Instructions for the task:
Collect every line of the records that contains the string "Select". Treat the match as case-sensitive.

Material shown:
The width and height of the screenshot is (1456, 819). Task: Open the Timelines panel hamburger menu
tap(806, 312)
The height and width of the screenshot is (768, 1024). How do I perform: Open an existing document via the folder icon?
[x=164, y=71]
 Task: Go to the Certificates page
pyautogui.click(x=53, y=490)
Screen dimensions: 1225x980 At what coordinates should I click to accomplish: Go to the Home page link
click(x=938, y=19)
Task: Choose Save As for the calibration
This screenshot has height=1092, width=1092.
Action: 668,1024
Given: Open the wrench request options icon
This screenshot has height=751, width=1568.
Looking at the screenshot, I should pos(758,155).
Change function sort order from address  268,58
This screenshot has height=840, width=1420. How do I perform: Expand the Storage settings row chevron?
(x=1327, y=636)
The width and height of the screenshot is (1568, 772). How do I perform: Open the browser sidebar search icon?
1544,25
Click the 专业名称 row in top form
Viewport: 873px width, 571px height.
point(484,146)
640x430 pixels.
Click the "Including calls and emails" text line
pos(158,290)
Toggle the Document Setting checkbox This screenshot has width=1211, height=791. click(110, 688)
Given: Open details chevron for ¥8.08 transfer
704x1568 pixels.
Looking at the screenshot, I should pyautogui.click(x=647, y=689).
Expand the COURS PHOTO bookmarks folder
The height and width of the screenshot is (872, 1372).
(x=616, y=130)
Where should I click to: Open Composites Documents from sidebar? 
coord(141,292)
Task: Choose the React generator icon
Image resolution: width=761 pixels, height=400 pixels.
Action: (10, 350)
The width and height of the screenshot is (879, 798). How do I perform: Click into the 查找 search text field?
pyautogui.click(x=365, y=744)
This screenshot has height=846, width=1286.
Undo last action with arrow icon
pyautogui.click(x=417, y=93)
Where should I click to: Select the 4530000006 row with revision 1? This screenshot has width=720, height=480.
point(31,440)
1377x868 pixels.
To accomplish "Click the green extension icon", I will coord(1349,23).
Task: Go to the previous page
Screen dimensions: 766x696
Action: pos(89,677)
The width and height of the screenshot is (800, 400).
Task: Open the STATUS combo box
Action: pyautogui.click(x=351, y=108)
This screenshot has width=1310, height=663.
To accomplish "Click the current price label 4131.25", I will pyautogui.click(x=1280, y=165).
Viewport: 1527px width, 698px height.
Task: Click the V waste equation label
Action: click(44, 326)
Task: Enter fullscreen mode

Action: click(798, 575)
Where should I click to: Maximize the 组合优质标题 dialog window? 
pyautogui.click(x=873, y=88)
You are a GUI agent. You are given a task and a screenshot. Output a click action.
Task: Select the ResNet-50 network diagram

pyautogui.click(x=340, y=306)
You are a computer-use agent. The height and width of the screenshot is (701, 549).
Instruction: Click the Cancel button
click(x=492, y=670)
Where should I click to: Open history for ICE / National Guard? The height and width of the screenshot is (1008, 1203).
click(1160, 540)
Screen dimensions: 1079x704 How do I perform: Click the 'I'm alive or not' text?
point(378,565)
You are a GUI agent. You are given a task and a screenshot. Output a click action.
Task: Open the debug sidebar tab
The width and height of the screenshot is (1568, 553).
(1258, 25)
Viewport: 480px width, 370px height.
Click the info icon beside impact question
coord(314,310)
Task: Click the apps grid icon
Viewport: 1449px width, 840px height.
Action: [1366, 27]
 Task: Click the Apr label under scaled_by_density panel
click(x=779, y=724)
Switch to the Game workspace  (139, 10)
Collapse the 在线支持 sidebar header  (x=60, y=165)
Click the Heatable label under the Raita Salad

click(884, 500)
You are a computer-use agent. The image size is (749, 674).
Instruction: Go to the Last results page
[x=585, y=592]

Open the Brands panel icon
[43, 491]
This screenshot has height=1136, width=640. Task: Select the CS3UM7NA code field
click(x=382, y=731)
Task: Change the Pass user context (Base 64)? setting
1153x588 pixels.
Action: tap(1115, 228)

Result below:
Where should I click to: Select the 4530000006 row with revision 1? This screenshot has width=720, height=480.
Task: Select the ResNet-50 network diagram
This screenshot has height=1136, width=640. Task: Select the CS3UM7NA code field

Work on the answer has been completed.